The Urdu poet Sahir Ludhianvi once asked: “Where are those who once took pride in India?” The question still echoes: if this is India’s glory, why does it require the daily humiliation of Muslims to prove itself?
The Ugandan-born Muslim thinker Mahmood Mamdani offers a frame for this condition. In Good Muslim, Bad Muslim, he shows how states and societies divide Muslims into two: the “acceptable” Muslim who submits quietly, and the “dangerous” Muslim who resists or demands dignity.
In India, this division is a daily weapon. The Muslim who hides his faith and dissolves into the background is tolerated. But the Muslim who declares his identity—who says he loves the Prophet Muhammad ﷺ, demands equal rights, or refuses erasure—is instantly branded a criminal. Mamdani reminds us this is not about theology; it is about power: who defines legitimacy, and who is forced to live inside the circle of suspicion.
This is why videos of lynchings circulate on WhatsApp like jokes. Why anchors smirk as they push conspiracy theories about a “Muslim population explosion.” Why do mobs laugh after burning shops?
Hatred is no longer a policy alone; it has become mass entertainment. When cruelty becomes comedy and humiliation becomes prime-time drama, the line between democracy and fascism collapses.

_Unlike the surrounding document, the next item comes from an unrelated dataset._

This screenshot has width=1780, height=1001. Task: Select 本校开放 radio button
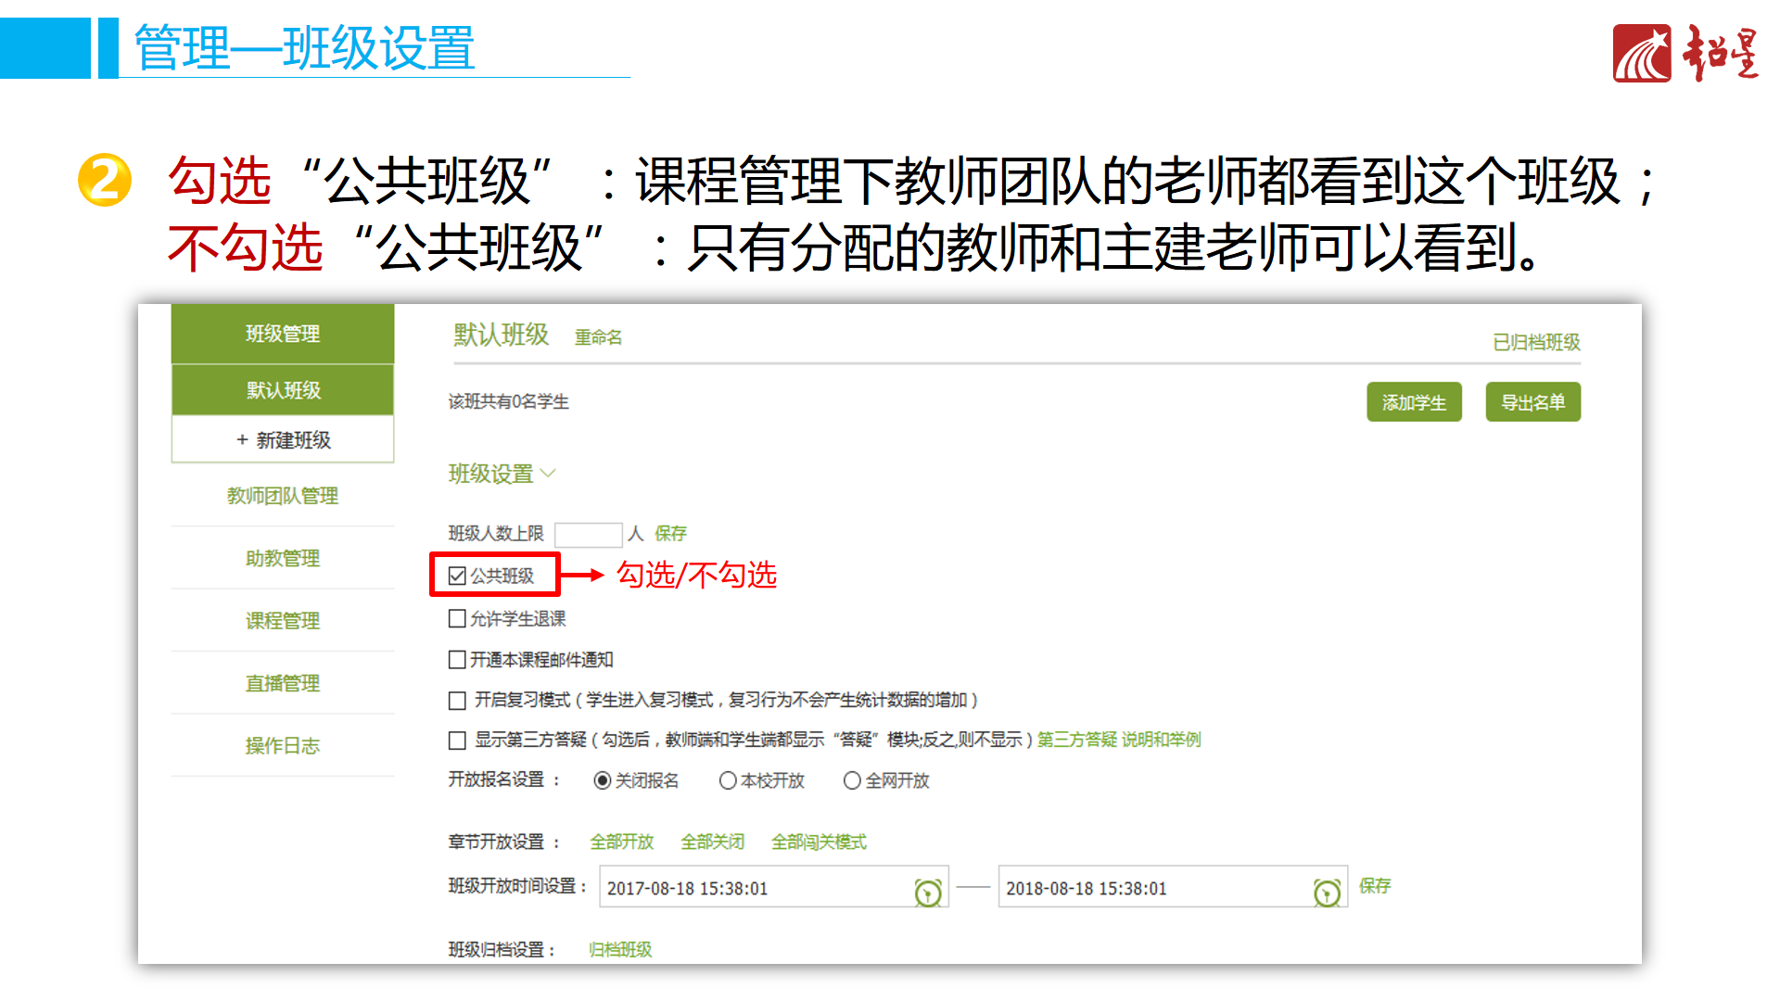pos(728,780)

History warns us: societies that turn the suffering of minorities into entertainment are not immune to collapse. The silence of German liberals during Nazi marches, American indifference during the lynching of Black people, and crowds cheering Israeli bombs over Gaza—all testify that when hatred becomes spectacle, it eventually devours the society itself. India is no exception.
So I return to the question: are we Muslims—or criminals? Why must we live on trial every day while the killers walk free? Why is the death of our children buried in darkness while the state celebrates a “golden age”? The answer does not lie with Muslims alone; it lies with India’s majority. Will they keep watching hatred as if it were their favourite serial—or will they finally switch off the screen?
Because the day hatred becomes the nation’s only form of entertainment, the credits will not roll over Muslim bodies alone; they will be written on the death certificate of the republic. And history will not ask whether you were Hindu or Muslim, right-wing or liberal. It will ask only this: why did a society that boasted of civilisation turn cruelty into comedy, and silence into consent? The question before the majority is not about tolerance or secularism. It is simpler: can they still recognise the human in their neighbour?
Applaud the trial of a Muslim today—and you may wake tomorrow to find the homeland you cheered has turned into your prison. When that day comes, only the laughter of hatred will remain in this republic.